Isolation of m46 cDNA. Pancreata were dissected from ≈25 e12.5–e13.5 outbred Swiss Black wild-type embryos. RNA was prepared by using an RNAqueous Kit (Ambion). A pool of double-stranded cDNA was generated by using the SMART cDNA Kit (Clontech). PCR primers flanking the m46 cDNA (5′ATGCTGTCTTCAGGCACCATC3′ and 5′TGTCCGTGGTTACTTGTCAG3′) were used to PCR-amplify full-length cDNA from the cDNA pool. The PCR product was cloned into a Topo II Blunt vector (Invitrogen) and sequence-verified.

Processing of Embryos and Pancreatic Tissue. Tissues of dissected embryos or pancreata of newborn mice were fixed overnight by immersion in 4% paraformaldehyde at 4°C. Tissues were subjected to cryoprotection in 30% sucrose in PBS overnight at 4°C and were then embedded in tissue-freezing medium (OCT, VWR International). Tissues were cut into 8- to 10-μm sections with a cryostat. At least three embryos per stage were analyzed. For postnatal analysis, n = 7.

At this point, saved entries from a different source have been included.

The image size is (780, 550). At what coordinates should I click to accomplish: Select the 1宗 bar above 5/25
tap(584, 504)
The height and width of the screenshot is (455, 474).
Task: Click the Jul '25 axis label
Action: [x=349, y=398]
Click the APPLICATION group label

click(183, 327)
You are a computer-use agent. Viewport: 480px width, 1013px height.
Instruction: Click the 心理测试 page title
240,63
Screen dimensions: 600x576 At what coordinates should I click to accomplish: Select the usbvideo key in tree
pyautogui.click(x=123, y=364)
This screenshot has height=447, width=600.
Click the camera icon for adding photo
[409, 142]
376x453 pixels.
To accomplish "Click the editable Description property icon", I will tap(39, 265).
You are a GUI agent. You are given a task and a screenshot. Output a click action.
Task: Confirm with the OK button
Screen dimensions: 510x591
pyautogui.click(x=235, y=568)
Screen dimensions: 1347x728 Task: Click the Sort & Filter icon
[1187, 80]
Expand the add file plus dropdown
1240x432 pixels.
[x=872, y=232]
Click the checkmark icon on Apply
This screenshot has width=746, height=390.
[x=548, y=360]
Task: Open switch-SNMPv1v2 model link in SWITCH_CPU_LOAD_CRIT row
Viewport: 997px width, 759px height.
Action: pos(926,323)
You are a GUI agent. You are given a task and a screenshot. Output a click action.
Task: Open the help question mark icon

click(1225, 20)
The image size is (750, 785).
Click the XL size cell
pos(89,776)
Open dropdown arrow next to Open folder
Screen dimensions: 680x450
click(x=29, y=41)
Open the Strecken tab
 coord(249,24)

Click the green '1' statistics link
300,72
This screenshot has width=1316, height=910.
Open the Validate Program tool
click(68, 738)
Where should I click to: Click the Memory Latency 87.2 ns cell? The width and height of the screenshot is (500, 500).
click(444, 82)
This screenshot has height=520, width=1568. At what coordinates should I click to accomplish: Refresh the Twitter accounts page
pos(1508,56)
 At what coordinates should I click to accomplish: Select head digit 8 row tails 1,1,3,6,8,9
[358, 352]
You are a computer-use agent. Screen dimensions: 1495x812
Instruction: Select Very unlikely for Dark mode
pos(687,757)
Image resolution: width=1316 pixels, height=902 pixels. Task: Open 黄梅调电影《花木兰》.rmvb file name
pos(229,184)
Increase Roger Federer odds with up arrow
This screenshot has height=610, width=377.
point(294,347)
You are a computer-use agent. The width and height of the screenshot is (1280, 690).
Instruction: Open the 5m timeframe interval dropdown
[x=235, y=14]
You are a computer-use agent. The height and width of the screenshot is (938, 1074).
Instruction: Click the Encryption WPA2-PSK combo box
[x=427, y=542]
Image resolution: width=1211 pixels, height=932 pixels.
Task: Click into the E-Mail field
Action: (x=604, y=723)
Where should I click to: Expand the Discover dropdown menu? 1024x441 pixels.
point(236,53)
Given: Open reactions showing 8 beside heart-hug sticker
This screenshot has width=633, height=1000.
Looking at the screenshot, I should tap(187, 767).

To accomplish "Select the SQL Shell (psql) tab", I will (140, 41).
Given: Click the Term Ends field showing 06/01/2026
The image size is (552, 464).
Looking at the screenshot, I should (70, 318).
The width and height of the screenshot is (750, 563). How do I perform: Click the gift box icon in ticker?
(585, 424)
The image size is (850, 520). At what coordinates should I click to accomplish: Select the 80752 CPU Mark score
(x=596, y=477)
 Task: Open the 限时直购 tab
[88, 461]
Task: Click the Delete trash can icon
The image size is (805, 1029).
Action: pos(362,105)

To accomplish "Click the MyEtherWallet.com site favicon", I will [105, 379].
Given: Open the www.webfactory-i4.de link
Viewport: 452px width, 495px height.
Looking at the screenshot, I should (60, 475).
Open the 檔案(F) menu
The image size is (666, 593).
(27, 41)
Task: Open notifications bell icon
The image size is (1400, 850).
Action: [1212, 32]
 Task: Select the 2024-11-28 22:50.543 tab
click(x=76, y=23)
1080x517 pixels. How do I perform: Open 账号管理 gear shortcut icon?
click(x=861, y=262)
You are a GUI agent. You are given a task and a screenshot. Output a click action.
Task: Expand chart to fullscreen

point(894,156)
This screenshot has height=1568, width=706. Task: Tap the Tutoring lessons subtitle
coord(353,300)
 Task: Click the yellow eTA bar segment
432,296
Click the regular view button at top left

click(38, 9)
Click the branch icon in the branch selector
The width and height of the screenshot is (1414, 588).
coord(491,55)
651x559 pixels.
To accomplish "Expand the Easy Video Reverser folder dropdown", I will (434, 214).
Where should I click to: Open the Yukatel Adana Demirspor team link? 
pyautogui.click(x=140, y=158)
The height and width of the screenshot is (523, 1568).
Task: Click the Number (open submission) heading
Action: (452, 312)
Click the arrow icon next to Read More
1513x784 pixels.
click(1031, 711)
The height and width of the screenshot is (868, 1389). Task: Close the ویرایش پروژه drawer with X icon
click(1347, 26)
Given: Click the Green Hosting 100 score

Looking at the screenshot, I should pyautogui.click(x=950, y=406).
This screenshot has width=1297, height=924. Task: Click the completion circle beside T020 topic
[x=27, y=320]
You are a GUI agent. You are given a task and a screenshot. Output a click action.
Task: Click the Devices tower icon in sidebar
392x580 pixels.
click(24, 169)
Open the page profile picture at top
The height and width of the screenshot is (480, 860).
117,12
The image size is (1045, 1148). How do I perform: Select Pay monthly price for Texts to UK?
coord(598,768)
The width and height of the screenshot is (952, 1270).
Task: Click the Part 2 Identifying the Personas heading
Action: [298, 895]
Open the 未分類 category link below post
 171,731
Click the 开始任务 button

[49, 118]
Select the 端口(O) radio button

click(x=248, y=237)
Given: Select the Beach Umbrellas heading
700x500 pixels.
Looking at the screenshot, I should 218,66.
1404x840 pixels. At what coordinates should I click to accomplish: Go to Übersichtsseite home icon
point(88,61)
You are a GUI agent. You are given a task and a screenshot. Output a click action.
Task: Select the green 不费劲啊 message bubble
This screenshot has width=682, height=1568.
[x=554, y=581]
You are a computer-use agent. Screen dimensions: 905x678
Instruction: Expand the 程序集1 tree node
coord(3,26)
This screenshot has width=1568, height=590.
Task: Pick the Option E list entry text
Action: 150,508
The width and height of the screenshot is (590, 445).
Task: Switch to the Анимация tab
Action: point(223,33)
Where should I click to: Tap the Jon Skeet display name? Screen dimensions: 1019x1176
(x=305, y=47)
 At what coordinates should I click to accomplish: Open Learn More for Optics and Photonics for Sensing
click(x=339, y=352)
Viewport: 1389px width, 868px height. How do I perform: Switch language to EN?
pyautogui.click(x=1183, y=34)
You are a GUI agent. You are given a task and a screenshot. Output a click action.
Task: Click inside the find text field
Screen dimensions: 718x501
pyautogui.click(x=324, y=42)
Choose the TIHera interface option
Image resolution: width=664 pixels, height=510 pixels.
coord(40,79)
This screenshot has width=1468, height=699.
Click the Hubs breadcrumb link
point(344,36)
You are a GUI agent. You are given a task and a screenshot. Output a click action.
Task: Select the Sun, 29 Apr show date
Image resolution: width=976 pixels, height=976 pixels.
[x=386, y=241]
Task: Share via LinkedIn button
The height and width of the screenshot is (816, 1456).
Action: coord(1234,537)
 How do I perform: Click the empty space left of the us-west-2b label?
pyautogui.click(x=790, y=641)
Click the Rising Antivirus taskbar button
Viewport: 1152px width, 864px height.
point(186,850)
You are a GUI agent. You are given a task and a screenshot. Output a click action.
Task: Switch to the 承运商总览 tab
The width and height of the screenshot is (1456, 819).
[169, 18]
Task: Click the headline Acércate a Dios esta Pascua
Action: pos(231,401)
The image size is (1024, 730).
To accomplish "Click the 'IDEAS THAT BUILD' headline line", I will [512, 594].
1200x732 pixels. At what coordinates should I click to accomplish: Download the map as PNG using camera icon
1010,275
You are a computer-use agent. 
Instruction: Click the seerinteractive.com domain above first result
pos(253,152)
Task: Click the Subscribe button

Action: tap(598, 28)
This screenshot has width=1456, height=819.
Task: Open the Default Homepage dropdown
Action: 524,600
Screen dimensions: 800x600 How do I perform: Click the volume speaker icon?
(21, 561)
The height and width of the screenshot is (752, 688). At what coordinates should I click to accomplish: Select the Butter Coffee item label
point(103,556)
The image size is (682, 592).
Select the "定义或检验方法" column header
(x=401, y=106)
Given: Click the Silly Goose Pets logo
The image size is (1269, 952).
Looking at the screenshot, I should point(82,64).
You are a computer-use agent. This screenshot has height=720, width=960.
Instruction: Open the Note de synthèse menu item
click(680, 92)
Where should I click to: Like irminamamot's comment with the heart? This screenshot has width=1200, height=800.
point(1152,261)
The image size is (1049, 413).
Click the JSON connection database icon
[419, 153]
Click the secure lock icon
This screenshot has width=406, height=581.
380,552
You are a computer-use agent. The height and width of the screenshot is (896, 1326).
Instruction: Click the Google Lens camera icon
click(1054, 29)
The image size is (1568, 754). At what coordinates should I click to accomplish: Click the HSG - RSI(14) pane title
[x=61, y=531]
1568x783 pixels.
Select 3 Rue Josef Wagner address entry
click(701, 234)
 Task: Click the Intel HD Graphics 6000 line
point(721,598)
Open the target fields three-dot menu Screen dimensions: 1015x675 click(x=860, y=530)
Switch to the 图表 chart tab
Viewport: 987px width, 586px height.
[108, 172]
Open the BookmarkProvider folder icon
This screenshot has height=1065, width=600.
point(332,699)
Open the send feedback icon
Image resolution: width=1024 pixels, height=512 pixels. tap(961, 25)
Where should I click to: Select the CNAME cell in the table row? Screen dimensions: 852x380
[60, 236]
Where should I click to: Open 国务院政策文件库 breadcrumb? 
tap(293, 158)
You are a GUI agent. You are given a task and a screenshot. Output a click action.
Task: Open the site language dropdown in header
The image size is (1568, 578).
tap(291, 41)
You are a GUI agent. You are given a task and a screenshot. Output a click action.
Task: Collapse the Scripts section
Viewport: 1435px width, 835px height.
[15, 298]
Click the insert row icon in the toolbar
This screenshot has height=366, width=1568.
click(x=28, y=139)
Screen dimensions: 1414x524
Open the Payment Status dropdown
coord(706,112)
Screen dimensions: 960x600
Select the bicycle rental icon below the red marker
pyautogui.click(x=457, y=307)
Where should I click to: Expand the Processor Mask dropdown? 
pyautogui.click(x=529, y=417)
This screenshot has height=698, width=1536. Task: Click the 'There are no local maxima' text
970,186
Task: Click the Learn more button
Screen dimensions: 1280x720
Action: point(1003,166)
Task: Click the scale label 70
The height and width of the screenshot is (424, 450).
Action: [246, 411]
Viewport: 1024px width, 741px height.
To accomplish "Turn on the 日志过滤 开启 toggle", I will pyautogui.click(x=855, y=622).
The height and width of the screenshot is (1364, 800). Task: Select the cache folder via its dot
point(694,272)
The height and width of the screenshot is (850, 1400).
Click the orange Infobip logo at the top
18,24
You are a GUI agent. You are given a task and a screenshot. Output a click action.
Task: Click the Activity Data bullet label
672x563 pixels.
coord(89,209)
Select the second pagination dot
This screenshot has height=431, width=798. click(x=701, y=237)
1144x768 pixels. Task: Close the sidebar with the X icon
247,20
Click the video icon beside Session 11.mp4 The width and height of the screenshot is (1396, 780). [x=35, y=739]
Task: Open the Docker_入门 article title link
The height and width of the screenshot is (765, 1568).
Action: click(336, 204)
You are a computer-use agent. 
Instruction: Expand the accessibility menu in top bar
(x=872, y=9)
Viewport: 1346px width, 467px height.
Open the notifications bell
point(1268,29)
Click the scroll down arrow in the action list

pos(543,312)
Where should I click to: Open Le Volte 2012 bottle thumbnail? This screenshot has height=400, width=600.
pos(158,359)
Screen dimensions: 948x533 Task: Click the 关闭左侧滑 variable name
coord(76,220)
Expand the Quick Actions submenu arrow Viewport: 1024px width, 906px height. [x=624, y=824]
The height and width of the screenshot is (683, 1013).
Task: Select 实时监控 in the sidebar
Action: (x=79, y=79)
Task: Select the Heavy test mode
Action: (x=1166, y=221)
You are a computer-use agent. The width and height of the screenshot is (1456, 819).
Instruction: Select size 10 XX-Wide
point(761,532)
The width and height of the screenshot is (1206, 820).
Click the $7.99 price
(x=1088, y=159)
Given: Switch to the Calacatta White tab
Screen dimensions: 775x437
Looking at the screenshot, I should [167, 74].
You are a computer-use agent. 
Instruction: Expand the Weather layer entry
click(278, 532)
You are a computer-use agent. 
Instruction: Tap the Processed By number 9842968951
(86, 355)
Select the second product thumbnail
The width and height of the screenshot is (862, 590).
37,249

Immunohistochemistry. Frozen sections were used for all immunohistochemical assays. Primary antibodies used were rabbit anti-amylase (Sigma, 1:1,000), guinea pig anti-insulin (Linco Research, St. Charles, MO; 1:5,000), guinea pig anti-glucagon (Linco Research; 1:10,000), rabbit anti-mouse ghrelin and rabbit anti-human ghrelin (Phoenix Pharmaceuticals, Belmont, CA; 1:500), goat anti-ghrelin (Santa Cruz Biotechnology; 1:1,000), rabbit anti-chromogranin A (Zymed; 1:100), mouse anti-somatostatin (DAKO; 1:500), rabbit anti-PP (Zymed; 1:200), rabbit anti-islet amyloid polypeptide/amylin (Phoenix Pharmaceuticals; 1:200), rabbit anti-Pdx1 (Chemicon; 1:1,000), rabbit anti-Nkx6.1 (from J. Jansen, University of Colorado Health Sciences Center; 1:500), rabbit anti-Pax6 (Chemicon; 1:250), and guinea pig anti-Nkx2.2 (from B.S.-P., 1:100). Secondary antibodies used at 1:400 were CY2-donkey anti-goat, Texas red goat anti-rabbit, and Texas red goat anti-guinea pig (Jackson ImmunoResearch), Alexa 488 goat anti-rabbit, and Alexa 594 goat anti-rabbit (Molecular Probes). Initial experiments with each antibody were performed with and without the inclusion of primary antibody. Due to the controversy associated with ghrelin expression in the human islet, all expression was confirmed by RNA in situ analysis. Images were obtained with a BX51 microscope (Olympus, Melville, NY) and a Penguin 600CL camera (Pixera, Los Gatos, CA). photoshop 7.0 (Adobe Systems, Mountain View, CA) was used to process the images.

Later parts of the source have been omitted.